# Exercise
Write out each record below exactly as it appears, with no pictures.

───── Data records

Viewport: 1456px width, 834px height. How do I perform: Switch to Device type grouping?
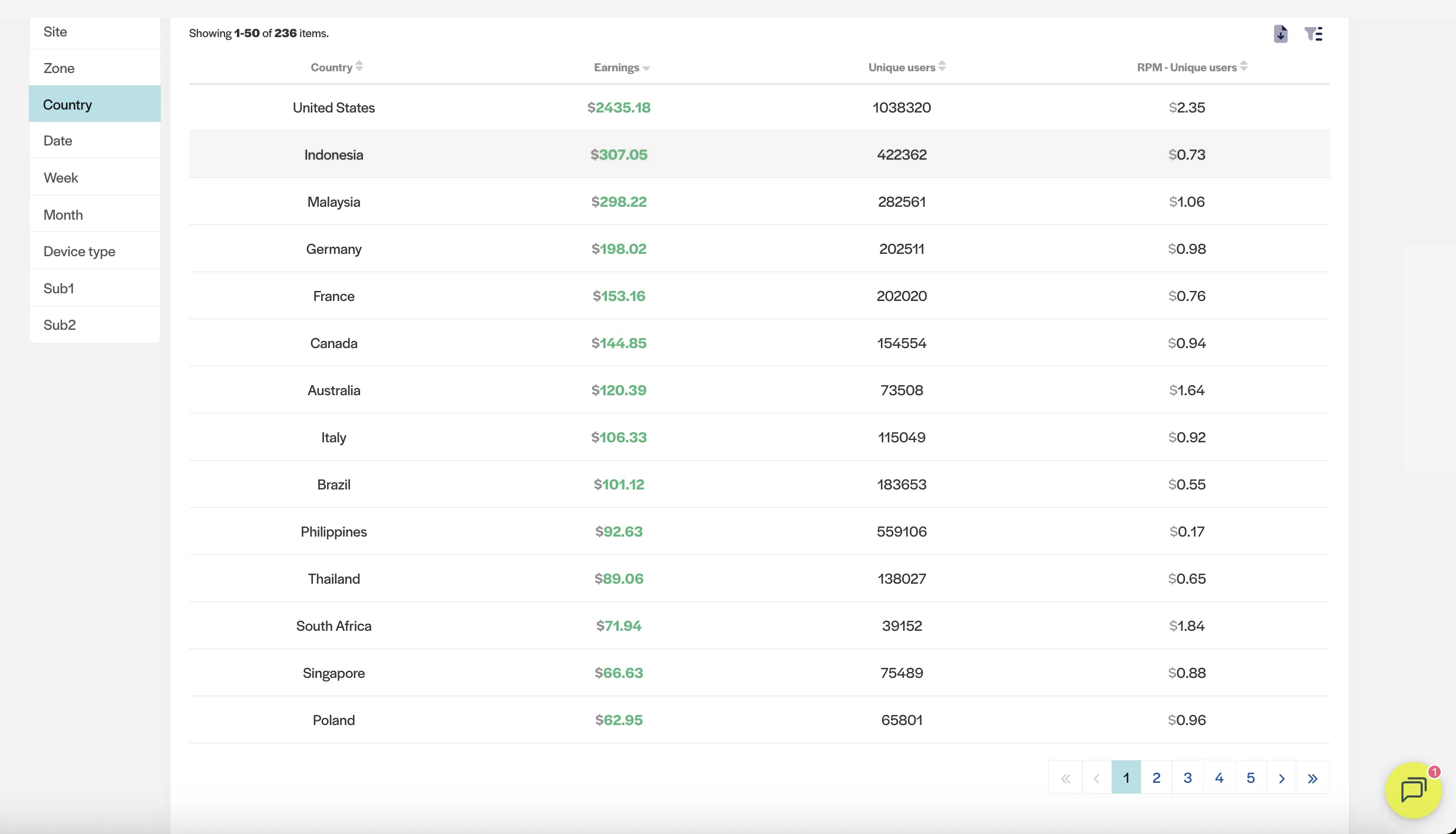point(80,251)
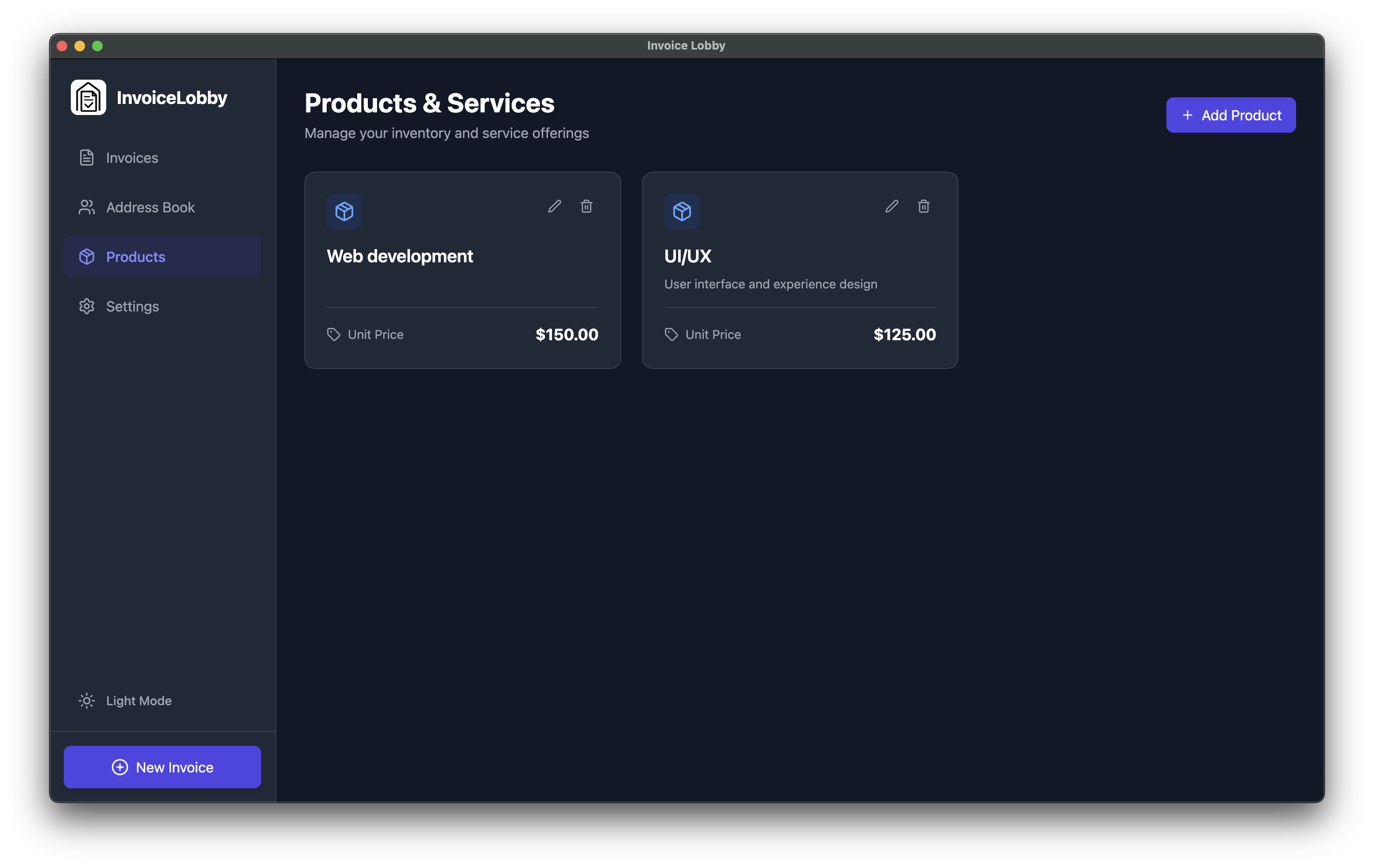Viewport: 1374px width, 868px height.
Task: Click the package icon on UI/UX card
Action: pyautogui.click(x=682, y=211)
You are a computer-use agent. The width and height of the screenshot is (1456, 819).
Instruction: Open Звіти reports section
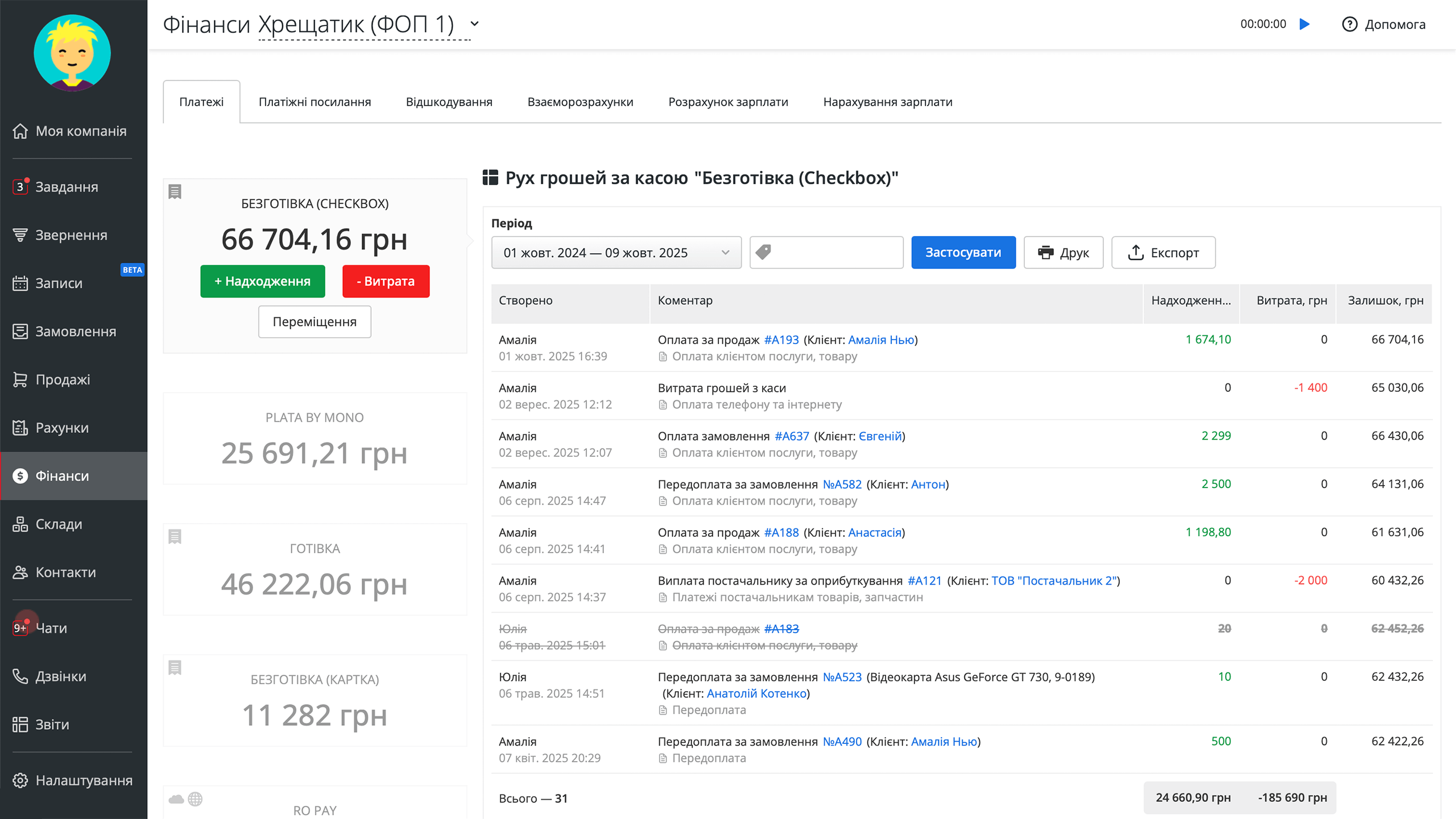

──────────

# Result of the exercise
Viewport: 1456px width, 834px height. How do I perform: Switch to Device type grouping?
point(80,251)
Viewport: 1374px width, 868px height.
Task: Click the package icon on UI/UX card
Action: pyautogui.click(x=682, y=211)
You are a computer-use agent. The width and height of the screenshot is (1456, 819).
Instruction: Open Звіти reports section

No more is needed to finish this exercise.